Summary
In Gray v. Eaton, 5 Cal. 448, an appeal was taken from an order refusing a new trial upon issues framed in an equity suit, and the Court held that the application for the new trial was supererogatory, because the Judge had not decided upon the verdict, and that if he had, it was a matter in his mere discretion to grant or refuse the application, which was not revisable.

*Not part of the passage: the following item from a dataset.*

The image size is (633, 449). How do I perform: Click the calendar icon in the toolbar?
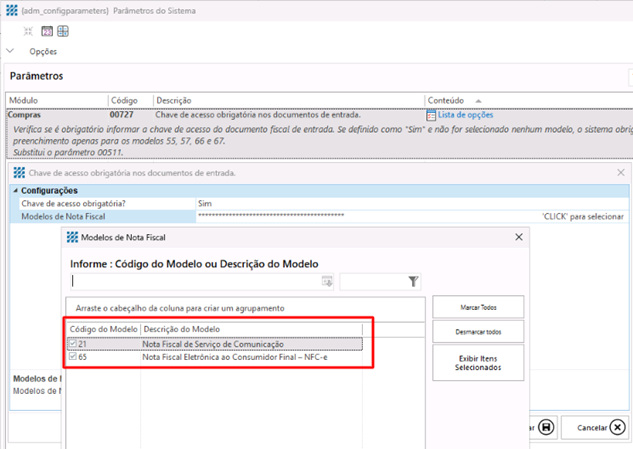coord(46,31)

Summary of this case from Duff v. FisherOpinion
Appeal from the District Court of the Fourth Judicial District, San Francisco County.
COUNSEL:
Foote & Aldrich, for Appellants.
John B. Weller and Crockett & Page, for Respondent.
No briefs on file.
JUDGES: Heydenfeldt, J., delivered the opinion of the Court. Bryan, J., concurred.
OPINION
HEYDENFELDT, Judge
The chancellor directed certain issues to be determined by a jury. This he had the right to do, as it might aid to inform his conscience. By the finding he is not bound any more than in his sound judgment it is supported by the evidence. So in his decree he may be governed by it, or he may disregard it.
The application, therefore, of the defendants for a new trial upon the issues, was supererogatory; because the judge had not yet decreed upon the verdict. But if he had, it was a matter in his mere discretion to grant or refuse the application, which is not revisable.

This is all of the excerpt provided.